不動産鑑定評価書の電子化と電子署名

テレワーク・デジタル化・ペーパーレス化が進む昨今、鑑定評価書も電子化の流れが進んでいるように感じています。
当社におきましても不動産鑑定評価書の電子化を導入しておりますので、今回は不動産鑑定評価書の電子化についてわかりやすく簡単にご紹介します。
鑑定評価書と署名

まず大前提として、「不動産鑑定評価書には不動産鑑定士が署名をしなくていけない」ということが法律に定められています。
鑑定評価書には、その不動産の鑑定評価に関与した不動産鑑定士がその資格を表示して署名しなければならない。
不動産の鑑定評価に関する法律 第39条2項
(なお、押印義務は2021年9月1日以降廃止になりました)
そこで、この「署名」には「電子署名」も含まれるのか解釈の余地がありますが、「電子署名」もOKと国土交通省が言っています。
このような経緯があり、電子署名付きの不動産鑑定評価書が認められることになりました。
そもそも電子署名とは?

本来、紙の評価書であれば、署名(自筆のサイン)をすることで、その人が作成したものであることが強く推定されます。
しかし、データ(PDF)の評価書は、簡単に書き換えることができてしまうため、本当にその人が作成したのか、改ざんされていないのかわかりません。
そこで、データの評価書であっても「①その評価書が署名者本人が作成したものであること」さらに「②その内容が勝手に変更されていないこと」を証明するための仕組みが電子署名です。
よく間違われてしまいますが、電子署名とはAdobe Acrobat Readerの「自分で署名」のような機能で自分のサインや印鑑の画像をPDFに貼り付けるだけのことではありません。
電子署名は具体的には次のような仕組みになっています。
①認証局と呼ばれる第三者機関において不動産鑑定士の資格と本人確認が行われます
②認証局において電子証明書と呼ばれる証明書が発行されます
③電子署名がされた評価書を受け取った人は、電子署名と電子証明書の一致を確認します
⇒①から③の過程を経て、その評価書が不動産鑑定士本人が作成し、内容が改ざんされていないことが証明されます
電子署名不動産鑑定評価書の見本
電子署名付きの不動産鑑定評価書の見本がこちらです。

先述した通り、自筆署名や印鑑が電子署名なのではなく、その下の部分が電子署名となっています↓

(実際にはPDFのこの部分をクリックすることで署名のステータスが表示されます)
鑑定業界における電子署名の利用状況
東京都不動産鑑定士協会の電子署名に係るアンケート結果(令和3年8月)によると、491名の会員のうち、436名の会員は電子署名を利用したことがないそうです。

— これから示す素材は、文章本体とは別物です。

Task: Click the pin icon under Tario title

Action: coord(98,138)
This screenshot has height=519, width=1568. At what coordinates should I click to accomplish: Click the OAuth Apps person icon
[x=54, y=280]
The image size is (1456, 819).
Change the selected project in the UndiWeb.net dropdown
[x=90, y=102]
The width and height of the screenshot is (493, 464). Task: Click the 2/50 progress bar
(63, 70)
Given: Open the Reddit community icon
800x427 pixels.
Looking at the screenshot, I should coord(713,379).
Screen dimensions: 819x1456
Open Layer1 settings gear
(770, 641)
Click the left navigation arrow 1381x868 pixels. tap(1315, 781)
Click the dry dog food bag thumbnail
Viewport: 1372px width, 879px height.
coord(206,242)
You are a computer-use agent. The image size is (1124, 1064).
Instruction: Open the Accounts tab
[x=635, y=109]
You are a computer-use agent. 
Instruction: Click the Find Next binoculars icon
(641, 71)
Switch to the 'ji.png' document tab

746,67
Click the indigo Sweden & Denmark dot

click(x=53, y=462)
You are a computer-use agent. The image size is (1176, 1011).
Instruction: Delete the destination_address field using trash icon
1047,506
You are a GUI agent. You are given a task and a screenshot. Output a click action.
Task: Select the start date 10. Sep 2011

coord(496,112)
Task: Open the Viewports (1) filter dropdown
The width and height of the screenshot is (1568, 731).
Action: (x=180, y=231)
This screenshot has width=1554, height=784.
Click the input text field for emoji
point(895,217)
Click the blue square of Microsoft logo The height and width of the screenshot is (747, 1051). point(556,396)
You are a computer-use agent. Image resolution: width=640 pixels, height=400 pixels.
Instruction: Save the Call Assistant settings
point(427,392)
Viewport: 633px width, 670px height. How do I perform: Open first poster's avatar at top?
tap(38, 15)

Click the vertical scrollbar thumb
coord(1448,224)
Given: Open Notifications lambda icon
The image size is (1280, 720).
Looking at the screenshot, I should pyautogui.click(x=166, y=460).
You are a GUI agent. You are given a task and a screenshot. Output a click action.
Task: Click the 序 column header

(なんと88.8%が未利用の計算になります)
この数値をみるとほとんどの鑑定業者が使っていないように思えますが、鑑定業者のホームページを見てみると、大手の不動産鑑定業者はかなり導入していることがわかります。
将来的に鑑定評価書の電子化は当たり前になってくると思いますので、当社においても電子署名付きの不動産鑑定評価書を導入しています。
電子署名付き評価書のメリット

保管場所をとらない
電子データであれば、物理的なスペースをとることがなくパソコンに保存可能です。
簡単に検索できる
パソコンに保存してバックアップさえ取っておけば、消える心配はありませんし、どこに保存したのか、また評価書の内容を調べるときにも一発で検索可能です。(評価書は通常50ページを超えるので非常に便利です)
電子署名付き評価書のデメリット

電子署名の仕組みがわかりにくい
電子署名サービス会社は多数あり、また、その仕組みがややわかりにくいこともあり、現時点では広く普及していません。
費用が発生
電子署名サービスを使用するにはそれなりの費用が発生してしまいます。
まとめ
以上のように現時点では導入コストが全体的に高く、また仕組みもわかりにくいため評価書の電子化は広く普及していないのが現状です。
とはいえ電子署名のサービスは今後、コスト低下・サービス向上が見込まれますので、今後の発展が楽しみです。